> **OBJECTIVE**
Reproduce these lines word for word, all of them.

Data for locating visible targets:
##############################

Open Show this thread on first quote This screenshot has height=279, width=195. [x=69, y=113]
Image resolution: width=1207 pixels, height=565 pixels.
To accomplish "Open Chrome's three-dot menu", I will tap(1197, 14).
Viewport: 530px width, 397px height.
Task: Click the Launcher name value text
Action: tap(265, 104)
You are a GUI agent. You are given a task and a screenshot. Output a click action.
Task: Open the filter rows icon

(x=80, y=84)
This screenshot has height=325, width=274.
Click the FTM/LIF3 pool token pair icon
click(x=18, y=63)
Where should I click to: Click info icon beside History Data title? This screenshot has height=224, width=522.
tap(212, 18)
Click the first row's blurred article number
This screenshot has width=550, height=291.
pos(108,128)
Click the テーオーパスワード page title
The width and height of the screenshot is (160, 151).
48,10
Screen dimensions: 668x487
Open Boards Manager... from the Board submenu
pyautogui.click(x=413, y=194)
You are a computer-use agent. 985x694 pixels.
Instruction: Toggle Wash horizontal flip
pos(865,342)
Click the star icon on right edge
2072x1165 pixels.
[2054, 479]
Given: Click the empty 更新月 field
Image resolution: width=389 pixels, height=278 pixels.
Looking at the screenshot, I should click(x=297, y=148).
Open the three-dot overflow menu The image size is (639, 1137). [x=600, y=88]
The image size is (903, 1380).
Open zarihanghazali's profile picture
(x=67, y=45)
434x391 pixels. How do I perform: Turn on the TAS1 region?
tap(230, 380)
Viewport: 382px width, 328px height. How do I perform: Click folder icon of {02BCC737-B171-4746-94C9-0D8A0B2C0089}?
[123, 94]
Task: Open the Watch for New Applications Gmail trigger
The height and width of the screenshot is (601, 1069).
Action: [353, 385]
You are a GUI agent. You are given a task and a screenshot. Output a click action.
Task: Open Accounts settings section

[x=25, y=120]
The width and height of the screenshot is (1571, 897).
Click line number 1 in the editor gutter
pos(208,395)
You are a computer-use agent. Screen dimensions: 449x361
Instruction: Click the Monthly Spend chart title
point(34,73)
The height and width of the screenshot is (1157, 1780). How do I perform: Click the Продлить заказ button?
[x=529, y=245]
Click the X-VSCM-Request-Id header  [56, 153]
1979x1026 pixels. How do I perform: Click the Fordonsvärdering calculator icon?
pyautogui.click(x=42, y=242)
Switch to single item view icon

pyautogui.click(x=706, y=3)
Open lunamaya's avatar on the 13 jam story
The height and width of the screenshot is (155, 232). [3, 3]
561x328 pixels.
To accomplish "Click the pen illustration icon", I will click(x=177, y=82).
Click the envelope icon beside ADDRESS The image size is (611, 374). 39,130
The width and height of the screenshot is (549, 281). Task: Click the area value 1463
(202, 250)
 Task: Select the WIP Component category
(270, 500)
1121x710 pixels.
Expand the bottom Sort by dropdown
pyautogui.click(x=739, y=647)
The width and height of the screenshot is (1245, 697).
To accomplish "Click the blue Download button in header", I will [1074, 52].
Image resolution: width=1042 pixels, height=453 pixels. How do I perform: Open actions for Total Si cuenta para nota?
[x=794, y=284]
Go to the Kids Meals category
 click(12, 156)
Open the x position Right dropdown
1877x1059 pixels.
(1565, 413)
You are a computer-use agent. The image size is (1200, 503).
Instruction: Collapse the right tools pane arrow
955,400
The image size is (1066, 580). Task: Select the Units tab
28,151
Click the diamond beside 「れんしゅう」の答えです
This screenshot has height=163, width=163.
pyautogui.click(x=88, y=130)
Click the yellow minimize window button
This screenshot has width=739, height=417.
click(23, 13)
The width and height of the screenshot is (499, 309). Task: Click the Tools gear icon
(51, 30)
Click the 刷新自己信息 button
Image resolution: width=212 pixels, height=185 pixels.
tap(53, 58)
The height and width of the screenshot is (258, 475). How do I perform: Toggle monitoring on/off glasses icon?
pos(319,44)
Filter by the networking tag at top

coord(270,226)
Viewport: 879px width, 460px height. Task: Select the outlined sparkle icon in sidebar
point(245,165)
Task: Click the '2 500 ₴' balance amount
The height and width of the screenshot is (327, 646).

##############################

> **ANSWER TO THE EXERCISE**
Open Show this thread on first quote This screenshot has height=279, width=195. [x=69, y=113]
Image resolution: width=1207 pixels, height=565 pixels.
To accomplish "Open Chrome's three-dot menu", I will tap(1197, 14).
Viewport: 530px width, 397px height.
Task: Click the Launcher name value text
Action: tap(265, 104)
You are a GUI agent. You are given a task and a screenshot. Output a click action.
Task: Open the filter rows icon

(x=80, y=84)
This screenshot has height=325, width=274.
Click the FTM/LIF3 pool token pair icon
click(x=18, y=63)
Where should I click to: Click info icon beside History Data title? This screenshot has height=224, width=522.
tap(212, 18)
Click the first row's blurred article number
This screenshot has width=550, height=291.
pos(108,128)
Click the テーオーパスワード page title
The width and height of the screenshot is (160, 151).
48,10
Screen dimensions: 668x487
Open Boards Manager... from the Board submenu
pyautogui.click(x=413, y=194)
You are a computer-use agent. 985x694 pixels.
Instruction: Toggle Wash horizontal flip
pos(865,342)
Click the star icon on right edge
2072x1165 pixels.
[2054, 479]
Given: Click the empty 更新月 field
Image resolution: width=389 pixels, height=278 pixels.
Looking at the screenshot, I should click(x=297, y=148).
Open the three-dot overflow menu The image size is (639, 1137). [x=600, y=88]
The image size is (903, 1380).
Open zarihanghazali's profile picture
(x=67, y=45)
434x391 pixels. How do I perform: Turn on the TAS1 region?
tap(230, 380)
Viewport: 382px width, 328px height. How do I perform: Click folder icon of {02BCC737-B171-4746-94C9-0D8A0B2C0089}?
[123, 94]
Task: Open the Watch for New Applications Gmail trigger
The height and width of the screenshot is (601, 1069).
Action: [353, 385]
You are a GUI agent. You are given a task and a screenshot. Output a click action.
Task: Open Accounts settings section

[x=25, y=120]
The width and height of the screenshot is (1571, 897).
Click line number 1 in the editor gutter
pos(208,395)
You are a computer-use agent. Screen dimensions: 449x361
Instruction: Click the Monthly Spend chart title
point(34,73)
The height and width of the screenshot is (1157, 1780). How do I perform: Click the Продлить заказ button?
[x=529, y=245]
Click the X-VSCM-Request-Id header  [56, 153]
1979x1026 pixels. How do I perform: Click the Fordonsvärdering calculator icon?
pyautogui.click(x=42, y=242)
Switch to single item view icon

pyautogui.click(x=706, y=3)
Open lunamaya's avatar on the 13 jam story
The height and width of the screenshot is (155, 232). [3, 3]
561x328 pixels.
To accomplish "Click the pen illustration icon", I will click(x=177, y=82).
Click the envelope icon beside ADDRESS The image size is (611, 374). 39,130
The width and height of the screenshot is (549, 281). Task: Click the area value 1463
(202, 250)
 Task: Select the WIP Component category
(270, 500)
1121x710 pixels.
Expand the bottom Sort by dropdown
pyautogui.click(x=739, y=647)
The width and height of the screenshot is (1245, 697).
To accomplish "Click the blue Download button in header", I will [1074, 52].
Image resolution: width=1042 pixels, height=453 pixels. How do I perform: Open actions for Total Si cuenta para nota?
[x=794, y=284]
Go to the Kids Meals category
 click(12, 156)
Open the x position Right dropdown
1877x1059 pixels.
(1565, 413)
You are a computer-use agent. The image size is (1200, 503).
Instruction: Collapse the right tools pane arrow
955,400
The image size is (1066, 580). Task: Select the Units tab
28,151
Click the diamond beside 「れんしゅう」の答えです
This screenshot has height=163, width=163.
pyautogui.click(x=88, y=130)
Click the yellow minimize window button
This screenshot has width=739, height=417.
click(23, 13)
The width and height of the screenshot is (499, 309). Task: Click the Tools gear icon
(51, 30)
Click the 刷新自己信息 button
Image resolution: width=212 pixels, height=185 pixels.
tap(53, 58)
The height and width of the screenshot is (258, 475). How do I perform: Toggle monitoring on/off glasses icon?
pos(319,44)
Filter by the networking tag at top

coord(270,226)
Viewport: 879px width, 460px height. Task: Select the outlined sparkle icon in sidebar
point(245,165)
Task: Click the '2 500 ₴' balance amount
The height and width of the screenshot is (327, 646).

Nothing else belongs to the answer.